Extracted text>
Re: [PATCHv2] perf tools: Force uncore events to system wide monitoring

From: Arnaldo Carvalho de Melo
Date: Wed Mar 01 2017 - 16:48:13 EST


Em Mon, Feb 27, 2017 at 10:48:18AM +0100, Jiri Olsa escreveu:
> On Mon, Feb 27, 2017 at 10:44:13AM +0100, Borislav Petkov wrote:
> > On Mon, Feb 27, 2017 at 10:28:59AM +0100, Jiri Olsa wrote:
> > > would you mind testing new version?
> >
> > Looks ok to me.
> >
> > Thanks.
>
> thanks a lot, full patch attached
>
> jirka

With it I can't build perf anymore, as I use perf with all make
invocations, so that I can catch when the tool stops working for users
more quickly, like in this case:

[acme@jouet linux]$ perf stat -e cycles usleep 1

Performance counter stats for 'usleep 1':

653,232 cycles:u

0.005507594 seconds time elapsed

[acme@jouet linux]$ perf stat usleep 1
Error:
You may not have permission to collect system-wide stats.

Consider tweaking /proc/sys/kernel/perf_event_paranoid,
which controls use of the performance events system by
unprivileged users (without CAP_SYS_ADMIN).

The current value is 2:

-1: Allow use of (almost) all events by all users
>= 0: Disallow raw tracepoint access by users without CAP_IOC_LOCK
>= 1: Disallow CPU event access by users without CAP_SYS_ADMIN
>= 2: Disallow kernel profiling by users without CAP_SYS_ADMIN

To make this setting permanent, edit /etc/sysctl.conf too, e.g.:

kernel.perf_event_paranoid = -1

[acme@jouet linux]$

------------------------------------------------

If I revert your patch thins are back working:

[acme@jouet linux]$ perf stat -e cycles usleep 1

Performance counter stats for 'usleep 1':

459,396 cycles:u

0.001159874 seconds time elapsed

[acme@jouet linux]$ perf stat usleep 1

Performance counter stats for 'usleep 1':

2.022049 task-clock:u (msec) # 0.181 CPUs utilized
0 context-switches:u # 0.000 K/sec
0 cpu-migrations:u # 0.000 K/sec
48 page-faults:u # 0.024 M/sec
2,177,301 cycles:u # 1.077 GHz
245,106 instructions:u # 0.11 insn per cycle
48,000 branches:u # 23.738 M/sec
3,936 branch-misses:u # 8.20% of all branches

0.011181563 seconds time elapsed

[acme@jouet linux]$

---------------------------------------------

Seems related to the auto :u done when the user can't do kernel profiling, etc.

Re-applying your patch, to triple check:

[acme@jouet linux]$ perf stat usleep 1 2>&1 | head -2
Error:
You may not have permission to collect system-wide stats.
[acme@jouet linux]$

------------------------------------------------

Waiting for v3 :-)

Dataset excerpt>
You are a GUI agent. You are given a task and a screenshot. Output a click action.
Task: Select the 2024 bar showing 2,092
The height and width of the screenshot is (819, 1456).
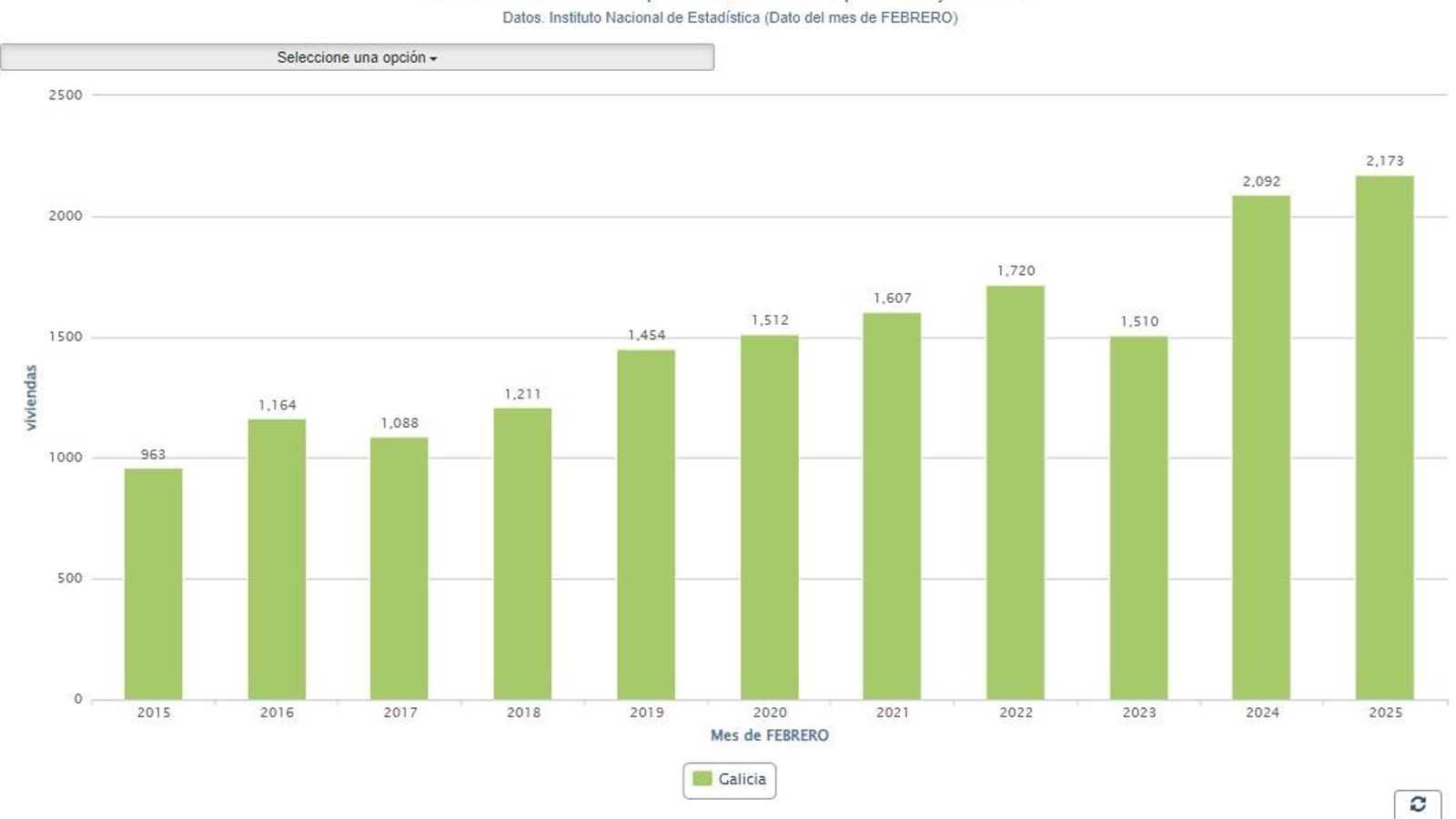pos(1260,446)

Given task> In the mailing-list reply about the perf uncore patch, what current value of perf_event_paranoid does the error message report?

The solution> 2